— Start of Data to use —
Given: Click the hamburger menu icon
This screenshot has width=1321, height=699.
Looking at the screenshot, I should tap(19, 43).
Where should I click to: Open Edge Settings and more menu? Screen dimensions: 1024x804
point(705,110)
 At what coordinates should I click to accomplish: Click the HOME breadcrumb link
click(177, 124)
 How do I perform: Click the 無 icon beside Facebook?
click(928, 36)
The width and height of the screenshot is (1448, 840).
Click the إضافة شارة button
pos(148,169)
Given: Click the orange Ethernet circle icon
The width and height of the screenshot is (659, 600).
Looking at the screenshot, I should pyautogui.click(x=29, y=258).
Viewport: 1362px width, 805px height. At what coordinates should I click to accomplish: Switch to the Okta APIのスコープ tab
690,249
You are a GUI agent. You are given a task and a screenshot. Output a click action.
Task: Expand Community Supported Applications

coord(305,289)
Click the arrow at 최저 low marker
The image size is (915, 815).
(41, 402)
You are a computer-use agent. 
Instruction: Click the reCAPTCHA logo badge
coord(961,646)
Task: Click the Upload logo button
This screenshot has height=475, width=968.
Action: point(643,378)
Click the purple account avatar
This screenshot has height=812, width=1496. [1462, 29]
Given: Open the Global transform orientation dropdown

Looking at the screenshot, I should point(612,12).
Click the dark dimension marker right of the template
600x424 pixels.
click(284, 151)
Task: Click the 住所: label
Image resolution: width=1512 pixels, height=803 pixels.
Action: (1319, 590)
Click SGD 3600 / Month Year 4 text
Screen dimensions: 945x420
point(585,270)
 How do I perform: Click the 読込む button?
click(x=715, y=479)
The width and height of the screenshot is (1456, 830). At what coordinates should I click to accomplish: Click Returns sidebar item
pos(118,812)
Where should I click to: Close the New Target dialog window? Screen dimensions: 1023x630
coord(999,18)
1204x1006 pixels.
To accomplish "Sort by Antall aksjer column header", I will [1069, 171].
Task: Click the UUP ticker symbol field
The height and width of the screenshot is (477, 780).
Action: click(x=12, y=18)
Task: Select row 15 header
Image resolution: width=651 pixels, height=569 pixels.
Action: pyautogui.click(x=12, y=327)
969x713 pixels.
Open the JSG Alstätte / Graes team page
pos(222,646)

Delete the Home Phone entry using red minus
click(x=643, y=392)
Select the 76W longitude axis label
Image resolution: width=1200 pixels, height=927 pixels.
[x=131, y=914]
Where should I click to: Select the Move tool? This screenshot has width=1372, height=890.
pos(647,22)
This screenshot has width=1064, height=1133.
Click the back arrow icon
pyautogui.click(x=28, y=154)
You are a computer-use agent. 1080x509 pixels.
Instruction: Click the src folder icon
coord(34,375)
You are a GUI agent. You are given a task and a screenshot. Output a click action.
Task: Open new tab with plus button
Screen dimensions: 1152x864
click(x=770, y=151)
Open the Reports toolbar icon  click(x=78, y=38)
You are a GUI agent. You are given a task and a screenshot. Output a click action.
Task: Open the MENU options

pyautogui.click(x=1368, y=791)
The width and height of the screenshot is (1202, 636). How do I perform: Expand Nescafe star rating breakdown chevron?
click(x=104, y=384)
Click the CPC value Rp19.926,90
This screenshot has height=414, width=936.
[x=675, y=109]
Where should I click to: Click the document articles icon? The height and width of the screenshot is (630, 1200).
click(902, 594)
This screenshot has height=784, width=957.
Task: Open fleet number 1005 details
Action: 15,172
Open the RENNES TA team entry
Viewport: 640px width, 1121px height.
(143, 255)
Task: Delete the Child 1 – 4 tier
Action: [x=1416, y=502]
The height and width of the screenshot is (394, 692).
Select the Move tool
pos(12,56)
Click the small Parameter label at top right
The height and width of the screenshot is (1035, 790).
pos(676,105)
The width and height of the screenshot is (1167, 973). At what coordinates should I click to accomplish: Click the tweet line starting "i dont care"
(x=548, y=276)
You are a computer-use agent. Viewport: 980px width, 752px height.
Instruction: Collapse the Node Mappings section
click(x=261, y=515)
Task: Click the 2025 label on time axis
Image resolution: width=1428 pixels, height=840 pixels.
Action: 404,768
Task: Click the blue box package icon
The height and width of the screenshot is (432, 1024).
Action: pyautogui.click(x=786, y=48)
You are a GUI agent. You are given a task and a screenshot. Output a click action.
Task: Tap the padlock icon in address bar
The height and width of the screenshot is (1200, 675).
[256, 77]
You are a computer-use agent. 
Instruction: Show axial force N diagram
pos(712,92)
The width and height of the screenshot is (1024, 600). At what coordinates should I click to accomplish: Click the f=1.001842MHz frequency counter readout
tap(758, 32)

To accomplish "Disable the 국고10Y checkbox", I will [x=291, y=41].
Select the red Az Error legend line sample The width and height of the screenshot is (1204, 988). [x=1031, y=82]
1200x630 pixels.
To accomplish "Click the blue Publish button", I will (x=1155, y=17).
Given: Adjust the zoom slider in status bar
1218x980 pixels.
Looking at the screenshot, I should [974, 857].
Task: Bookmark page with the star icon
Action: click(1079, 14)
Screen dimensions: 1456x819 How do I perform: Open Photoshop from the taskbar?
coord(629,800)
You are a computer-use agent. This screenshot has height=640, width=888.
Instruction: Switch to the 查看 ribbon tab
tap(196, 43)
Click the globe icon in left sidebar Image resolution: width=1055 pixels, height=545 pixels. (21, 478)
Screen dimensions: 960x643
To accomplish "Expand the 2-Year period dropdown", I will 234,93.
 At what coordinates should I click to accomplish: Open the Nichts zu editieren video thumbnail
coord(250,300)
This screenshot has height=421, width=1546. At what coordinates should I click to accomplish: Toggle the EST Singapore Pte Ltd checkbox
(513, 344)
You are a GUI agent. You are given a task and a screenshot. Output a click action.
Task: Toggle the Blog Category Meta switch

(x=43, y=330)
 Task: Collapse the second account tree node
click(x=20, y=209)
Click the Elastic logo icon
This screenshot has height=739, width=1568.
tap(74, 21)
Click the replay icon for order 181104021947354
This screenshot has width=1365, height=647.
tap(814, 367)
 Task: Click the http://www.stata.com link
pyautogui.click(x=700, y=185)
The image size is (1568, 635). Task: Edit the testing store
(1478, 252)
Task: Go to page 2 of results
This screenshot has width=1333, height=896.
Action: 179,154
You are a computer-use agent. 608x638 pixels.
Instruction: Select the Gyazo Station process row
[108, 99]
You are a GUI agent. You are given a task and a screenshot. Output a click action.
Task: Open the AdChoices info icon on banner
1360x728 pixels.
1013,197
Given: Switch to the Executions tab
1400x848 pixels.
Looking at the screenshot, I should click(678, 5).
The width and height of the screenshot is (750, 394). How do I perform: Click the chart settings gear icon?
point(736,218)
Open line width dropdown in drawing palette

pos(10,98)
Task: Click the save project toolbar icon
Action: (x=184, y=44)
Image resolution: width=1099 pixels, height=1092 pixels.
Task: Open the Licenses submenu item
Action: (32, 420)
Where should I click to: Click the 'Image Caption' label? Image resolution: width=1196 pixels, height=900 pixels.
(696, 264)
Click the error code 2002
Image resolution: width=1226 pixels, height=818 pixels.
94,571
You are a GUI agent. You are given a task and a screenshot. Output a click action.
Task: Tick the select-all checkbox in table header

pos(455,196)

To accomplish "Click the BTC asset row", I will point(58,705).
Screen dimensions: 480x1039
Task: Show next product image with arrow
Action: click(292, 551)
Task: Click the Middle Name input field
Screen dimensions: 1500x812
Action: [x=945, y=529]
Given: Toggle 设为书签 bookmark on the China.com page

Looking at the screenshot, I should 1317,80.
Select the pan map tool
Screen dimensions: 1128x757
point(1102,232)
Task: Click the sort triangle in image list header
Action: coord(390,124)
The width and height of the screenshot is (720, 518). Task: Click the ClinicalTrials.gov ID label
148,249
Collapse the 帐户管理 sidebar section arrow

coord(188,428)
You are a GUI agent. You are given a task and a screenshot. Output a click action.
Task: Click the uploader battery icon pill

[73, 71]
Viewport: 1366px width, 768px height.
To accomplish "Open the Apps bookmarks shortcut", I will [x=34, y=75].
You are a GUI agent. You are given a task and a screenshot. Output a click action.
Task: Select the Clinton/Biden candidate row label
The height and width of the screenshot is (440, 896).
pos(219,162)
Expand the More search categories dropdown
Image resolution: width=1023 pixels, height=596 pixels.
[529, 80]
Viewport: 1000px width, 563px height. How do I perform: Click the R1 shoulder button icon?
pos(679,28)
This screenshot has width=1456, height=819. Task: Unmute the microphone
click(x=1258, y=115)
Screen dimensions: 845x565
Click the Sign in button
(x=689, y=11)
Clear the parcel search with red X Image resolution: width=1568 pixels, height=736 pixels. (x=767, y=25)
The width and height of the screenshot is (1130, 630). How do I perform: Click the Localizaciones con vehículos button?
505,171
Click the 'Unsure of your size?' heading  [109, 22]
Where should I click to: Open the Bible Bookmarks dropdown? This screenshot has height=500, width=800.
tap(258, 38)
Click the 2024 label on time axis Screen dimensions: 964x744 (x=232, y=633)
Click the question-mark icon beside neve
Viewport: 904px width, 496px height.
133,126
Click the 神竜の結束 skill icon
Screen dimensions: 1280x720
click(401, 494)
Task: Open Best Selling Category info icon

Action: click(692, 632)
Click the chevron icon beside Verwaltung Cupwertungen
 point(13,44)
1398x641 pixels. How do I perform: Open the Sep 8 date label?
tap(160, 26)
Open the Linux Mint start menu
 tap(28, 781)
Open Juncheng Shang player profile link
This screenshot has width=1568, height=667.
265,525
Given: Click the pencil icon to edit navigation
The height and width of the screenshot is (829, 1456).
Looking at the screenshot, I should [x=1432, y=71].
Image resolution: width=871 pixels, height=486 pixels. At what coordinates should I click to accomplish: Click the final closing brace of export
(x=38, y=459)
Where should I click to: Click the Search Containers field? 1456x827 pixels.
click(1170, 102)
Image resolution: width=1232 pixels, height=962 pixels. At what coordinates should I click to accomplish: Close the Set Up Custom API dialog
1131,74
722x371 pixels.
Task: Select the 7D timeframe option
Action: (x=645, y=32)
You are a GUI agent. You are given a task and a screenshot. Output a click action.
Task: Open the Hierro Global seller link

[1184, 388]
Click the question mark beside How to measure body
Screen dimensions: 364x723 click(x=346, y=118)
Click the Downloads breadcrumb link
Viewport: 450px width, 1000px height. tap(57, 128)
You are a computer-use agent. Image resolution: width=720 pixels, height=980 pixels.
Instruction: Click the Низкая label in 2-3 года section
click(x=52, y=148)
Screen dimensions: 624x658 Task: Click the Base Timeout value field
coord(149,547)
— End of Data to use —
## What is asked
Quote the items verbatim from the start of the records up to and including the line containing "pos(148,169)".

## Answer to the exercise
Given: Click the hamburger menu icon
This screenshot has width=1321, height=699.
Looking at the screenshot, I should tap(19, 43).
Where should I click to: Open Edge Settings and more menu? Screen dimensions: 1024x804
point(705,110)
 At what coordinates should I click to accomplish: Click the HOME breadcrumb link
click(177, 124)
 How do I perform: Click the 無 icon beside Facebook?
click(928, 36)
The width and height of the screenshot is (1448, 840).
Click the إضافة شارة button
pos(148,169)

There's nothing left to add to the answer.